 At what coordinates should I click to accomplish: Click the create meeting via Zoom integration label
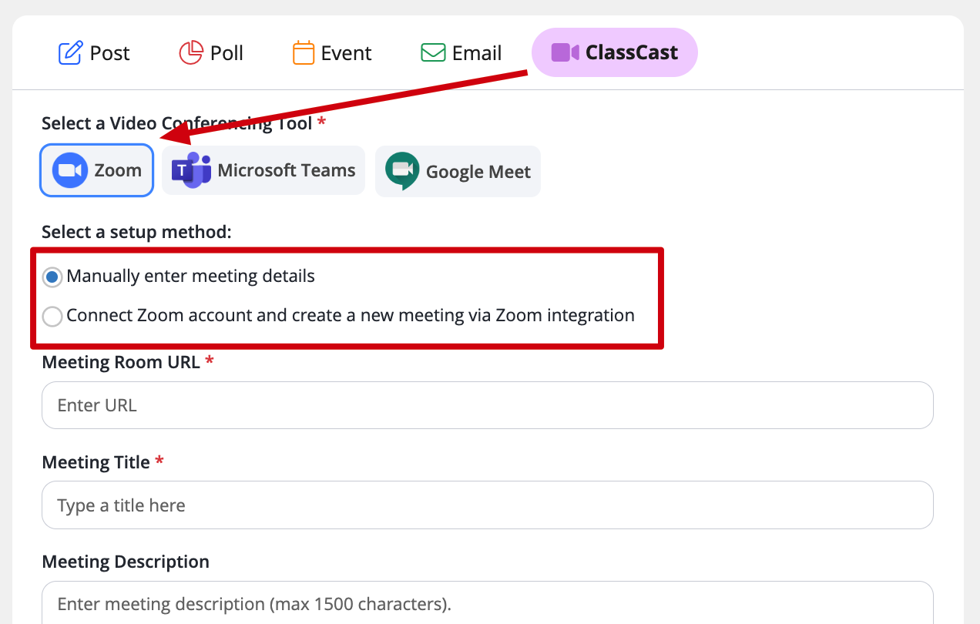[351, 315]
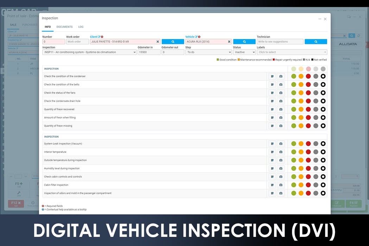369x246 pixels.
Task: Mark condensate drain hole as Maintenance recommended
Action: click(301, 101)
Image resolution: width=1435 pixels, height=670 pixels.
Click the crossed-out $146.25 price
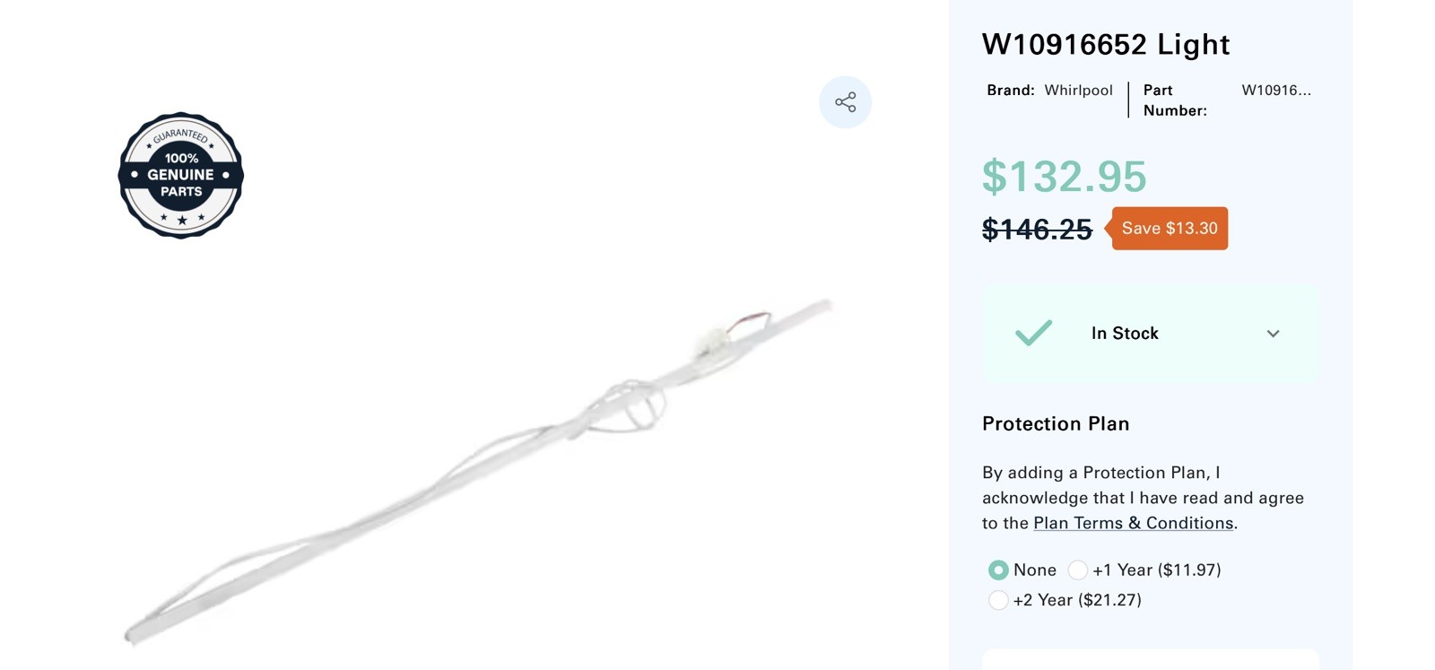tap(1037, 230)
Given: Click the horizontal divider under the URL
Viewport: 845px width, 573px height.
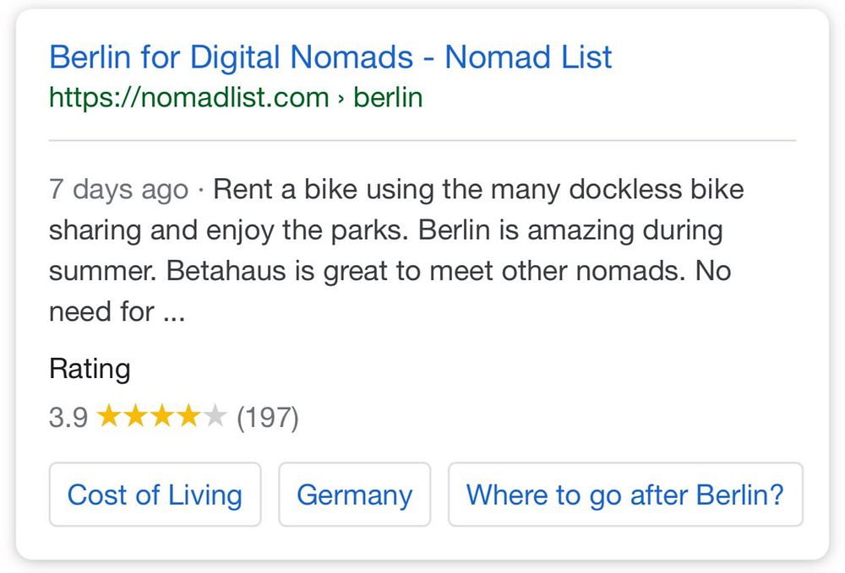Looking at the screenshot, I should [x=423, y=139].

==

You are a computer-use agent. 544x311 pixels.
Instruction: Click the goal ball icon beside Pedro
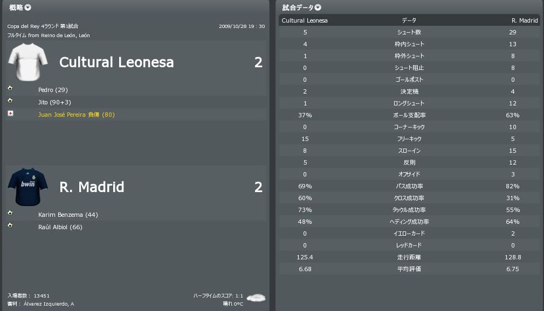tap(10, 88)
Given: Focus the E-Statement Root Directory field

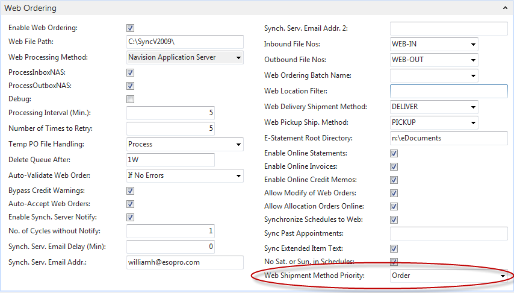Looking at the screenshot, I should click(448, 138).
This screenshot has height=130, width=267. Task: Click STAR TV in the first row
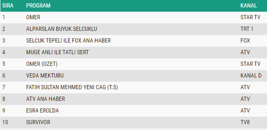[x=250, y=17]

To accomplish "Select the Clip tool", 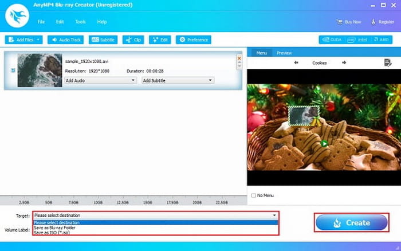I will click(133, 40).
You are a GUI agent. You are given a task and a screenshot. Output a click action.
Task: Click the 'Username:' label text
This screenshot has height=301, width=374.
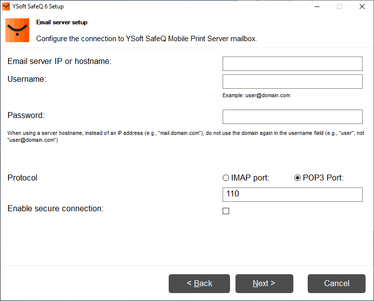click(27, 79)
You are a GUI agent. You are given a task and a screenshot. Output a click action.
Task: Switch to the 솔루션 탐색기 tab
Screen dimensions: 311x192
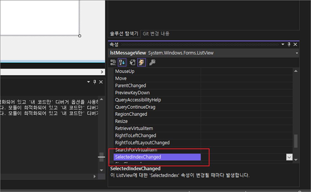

What is needed: Starting at the line with "At what coordinates" in the entries above, write out every line exactly until the line with "Image resolution: width=1435" has been written. Include no pictures and nothing more.

Solved problem:
 At what coordinates should I click to accomplish: Click the create meeting via Zoom integration label
[351, 315]
369x246 pixels.
Task: Mark condensate drain hole as Maintenance recommended
Action: click(301, 101)
Image resolution: width=1435 pixels, height=670 pixels.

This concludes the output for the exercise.